The stock market is not a venue where utilitarian decisions hold forth. The super market is: I love steak, but at $20.09 a pound, I can eat hamburger some of the time. If, on the other hand, steak was a stock, the crowd would be hating it at a buck a pound and break down the doors to get it at a hundred bucks. Take a look at the volume on Apple as it went up the chart:

Apple Computer
AAPL volume

The driver for this behavior is fear of missing out. The notable thing about the fear is that it comes in to play well along in the stock’s move. There will be another time when fear brings the volume in. This will be toward the end to a crash in the stock, when fear of loss has the crowd piling out. Most times, the mass liquidation, also called capitulation, happens at the bottom. Logical? Of course: The crowd is always late to the party and late to give up.

This behavior is an immutable part of the human condition: we need confirmation in matters of uncertainty, so we don’t get on to a good thing until we see confirmation in the rise the stock, then we clamber aboard. Likewise, once we buy, it takes a lot of convincing to get us to sell, so we wait until we are almost wiped out to unload.

Obviously, the way to win is to go against the crowd.
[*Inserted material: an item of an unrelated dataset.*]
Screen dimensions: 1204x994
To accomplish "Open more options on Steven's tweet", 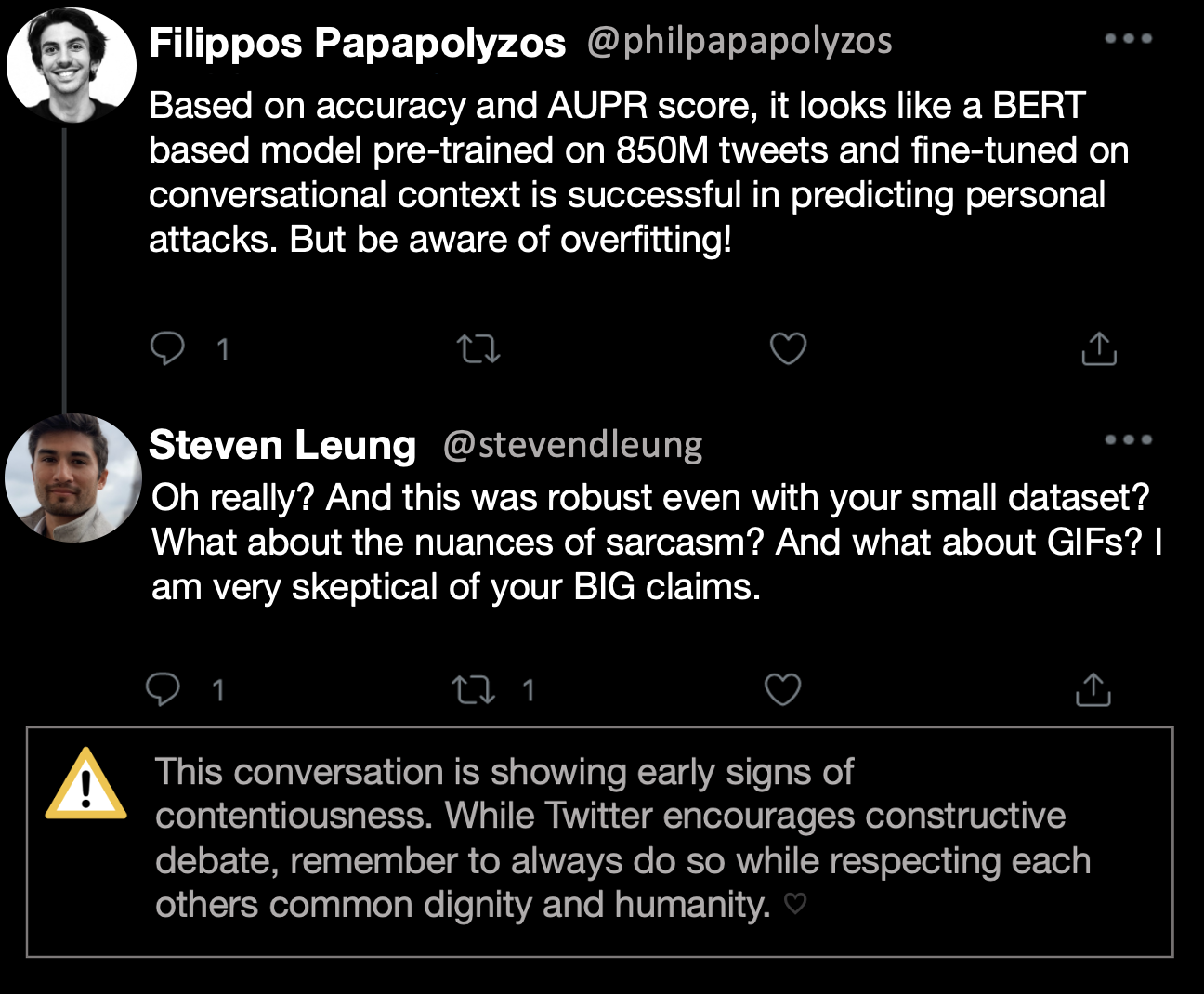I will pos(1128,439).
It starts by waiting until the entire market has been liquidated. That did not happen at the lows in 2009. That’s why we stayed in cash.

Looking over my shoulder, then, I see that the last extreme in the market has been overvaluation, so I won’t invest until the capital market cycle turns down in a bear market that ends in capitulation and a complete high volume liquidation by the crowd. After that, one brief rally (dead cat bounce), followed by a long drifting down to a low where there is no public interest in the market, despite the fact that steak can be had for pennies. The risk will be gone with the departed investors and the cycle can begin all over again.

Action in the market this past week is highly suggestive of my notion that the bear market that will destroy values on the way down to a buy point is now underway. The public is still fully invested. Their advisors are telling them to hold on. Comments like these are spewing forth from brokers across the land:

“In this environment, we advise investors to remain patient, stick with high-quality issues, and take advantage of this bout of volatility to rebalance portfolios in line with their goals.” (Merrill Lynch, 8/21/15)

Comments like these should be prosecutable as crimes against humanity. The global economy is free-falling into depression and bankers and brokers are offering smarmy palliatives instead of the only reasonable advice there is at a time like this: Get the fuck out!



No one should consider any part of this presentation as a recommendation to buy or sell any securities whatsoever.